ASSIGNMENT: Could you repeat the entries below exactly, but only from the line with "Given: Open the" through the line with "Viewport: 868px width, 504px", and without any picture?
** Opening DATASET CONTENT block **
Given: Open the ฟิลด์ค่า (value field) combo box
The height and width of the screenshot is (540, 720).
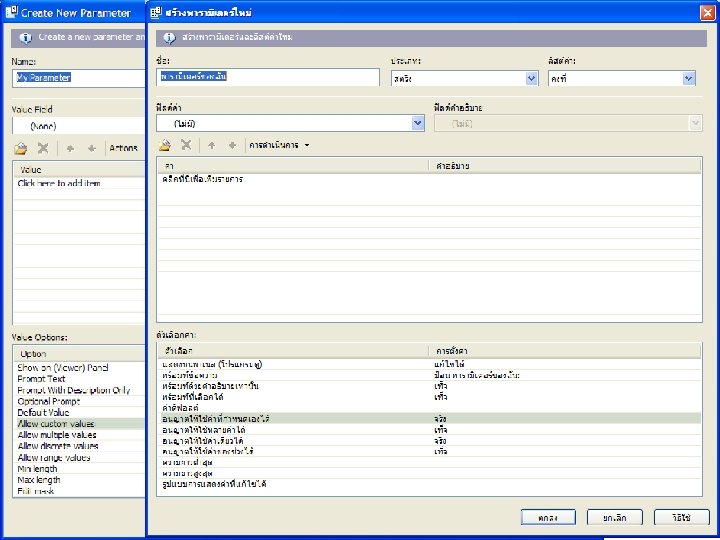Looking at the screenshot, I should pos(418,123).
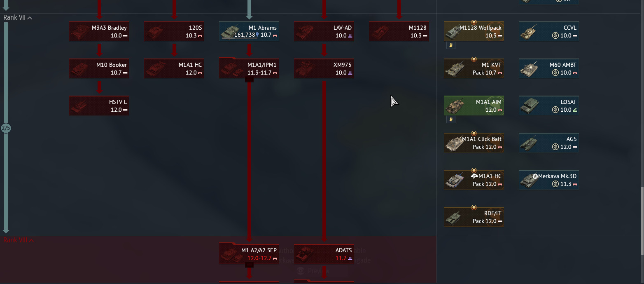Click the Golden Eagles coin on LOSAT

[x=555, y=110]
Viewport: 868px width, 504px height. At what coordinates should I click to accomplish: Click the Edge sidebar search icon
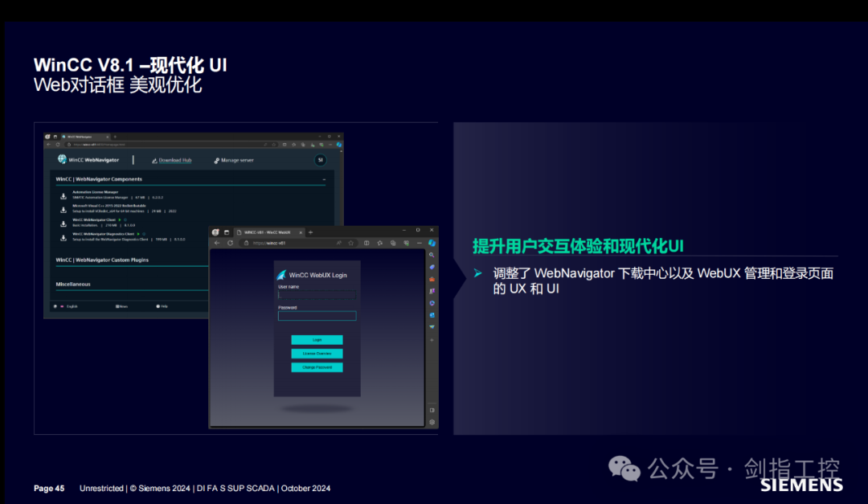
** Closing DATASET CONTENT block **
** Opening DATASET CONTENT block **
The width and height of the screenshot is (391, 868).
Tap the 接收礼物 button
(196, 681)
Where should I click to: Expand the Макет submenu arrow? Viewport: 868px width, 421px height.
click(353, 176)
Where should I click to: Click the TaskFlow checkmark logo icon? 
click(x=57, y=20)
** Closing DATASET CONTENT block **
RESULT OF THIS TASK:
Given: Open the ฟิลด์ค่า (value field) combo box
The height and width of the screenshot is (540, 720).
Looking at the screenshot, I should pos(418,123).
Click the Golden Eagles coin on LOSAT

[x=555, y=110]
Viewport: 868px width, 504px height. At what coordinates should I click to accomplish: Click the Edge sidebar search icon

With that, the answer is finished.